>> Start Passage to read

A second hand DSLR setup is going to be roughly the same price or less. I'm also not sure what kind of workflow improvements it actually offers. If you want fancy and experimental, filmomat has arguably a more interesting but pricier offering.
But naysaying aside, I hope they manage to find a niche that allows them to survive as a company, and keep the analog photography revival alive.
And if you get one with Pixel Shift, you can get way higher resolutions than the 22MP they're offering (e.g. my cheapo Olympus gets 40MP JPEG or 64MP RAW from a 16MP sensor.)
Am I missing something or is this supposed to be in another tier of image quality?
> I'm also not sure what kind of workflow improvements it actually offers.
The obvious one is auto-feeding and portability, but without using it who knows. It doesn't offer IR, but even Filmomat's system needs a modified camera. You get that with most flatbed and Plustek-style scanners. I have a V850 Pro which wasn't cheap either, but it'll do a full roll in one go and I can walk away. Even if I shot a roll a day it would be more than fast enough. It has occasional focus issues, and you need to be scrupulous about dusting, but it works well enough. I've never been a huge fan of the setup required for copy-stand scanning and it's tricky getting the negatives perfectly flat in/frame. The good carriers are also not cheap, look at Negative Supply for example.
Frankly it also looks great, like the Filmomat. I think some of the appeal is a chunk of modern looking hardware and also the hope that it's maintained? My Epson works well, but I ended up paying for VueScan because the OEM software is temperamental.
> “Is Knokke open, repairable, and long-term supported?”
> “Absolutely. We're committed to building a scanner that lasts decades. All schematics and repair manuals will be publicly available, replacement parts can be purchased directly, and the software will remain supported for as long as possible.”
Is the software open source?
Yes. Our control application, Korova, will be fully open source and maintained long term. It’s a native, lightweight application for Windows, macOS, and Linux.

>> End Passage to read

[Task objective] In the film scanner discussion, what is the name of Knokke's control application?

>> Start Dataset excerpt

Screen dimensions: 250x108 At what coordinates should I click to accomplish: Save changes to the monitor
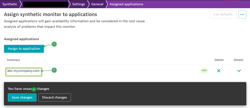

>> End Dataset excerpt

[Task output] Korova